Well yesterday was an exciting day with the weather. The snow, then the rain, then the cold wind. Now today it is sunny and cold, but they're predicting 70 degrees by Monday.

70 degrees. From snow on Friday to 70 on Monday. We haven't even had 70 degrees yet this year.

But my snowy tulip picture had its own excitement yesterday. Along with being on the Boise NBC station at noon, it also showed up on the 5:00 News, and the 6:00 News, and the 10:00 News. When I posted the picture I didn't use my name, so in all cases I wasn't credited. But that's even better for me. As I'm looking to get myself out of my what is wrong with me and why doesn't the pain get any better hole, anything I can do and share with others - without receiving credit - works in my favor.

Actually, I've always liked the behind-the-scenes kind of work.

Even though I've taught kids and adults, done trainings for a large textbook company, and done consulting in school districts, my favorite type of work is the kind where I don't have to present, teach, or be the one with all the answers.

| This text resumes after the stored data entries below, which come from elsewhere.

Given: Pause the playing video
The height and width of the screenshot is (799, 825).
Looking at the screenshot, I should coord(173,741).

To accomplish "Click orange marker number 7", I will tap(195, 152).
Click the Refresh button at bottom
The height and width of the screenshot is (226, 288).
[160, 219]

I'd much rather create the PowerPoint presentation as opposed to presenting it. Writing the grant instead of implementing it. Making the quilt, not going to the hospital to deliver it.

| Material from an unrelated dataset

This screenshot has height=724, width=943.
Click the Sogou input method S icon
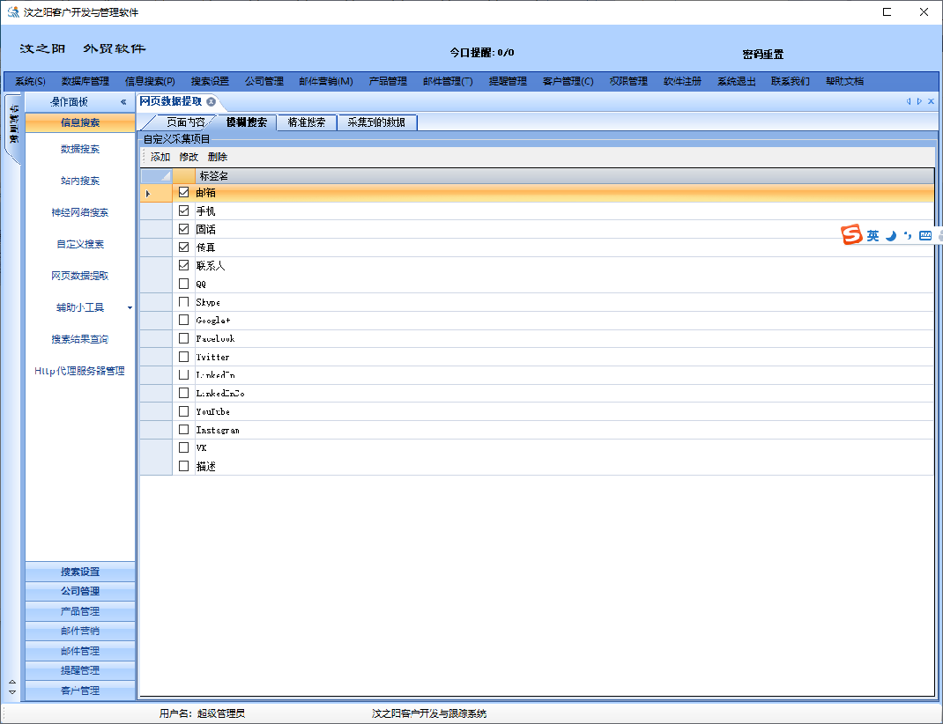pos(851,235)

Someone that I mailed some of my fabric pieces to recently apologized for not thanking me when she received them. My response was, "I don't do these things to get a thank you. I just do it because it's a nice thing to do."

I'm not sure I've always held that belief. My career used to be my life. I defined myself by it. I worked way too hard, devoted too many hours, and invested too much of myself in what I did (instead of who I was), and spent most of the last 17 years under constant pressure and stress (some of which was self-inflicted) . I wasn't appreciative of what I had or of the people around me - I was too busy doing it all.

But now that I have time to breathe (and to heal), I know the way I need to live my life has changed. No more fast tracks (which got me nowhere). The need to be on top, to be the best, to be perfect, is slowly starting to fade. And that's fine with me.

Years ago I purchased a book about reinventing yourself. I started reading it again the other day and have realized how far I've come. I used to have dreams of what I wanted my life to be but was too busy working to follow them.

But now, even with the medical issues, I've moved forward on some of those dreams. I wanted to:
*Get healthy. (My food issues aren't solved, but I am still exercising. 13 days in a row!)
*Write everyday (59 days on this blog so far).
*Be able to give to others. (Lots of that going on.)
*Learn how to appreciate what I have. (Downsizing will help with that.)
*Work in the garden each day. (Still too cold, but I'll get there.)

Which leads me back to the tulips. They didn't quite make it unscathed from the snow, but their transformation from yesterday is quite remarkable. I can only hope my transformation will be just as great.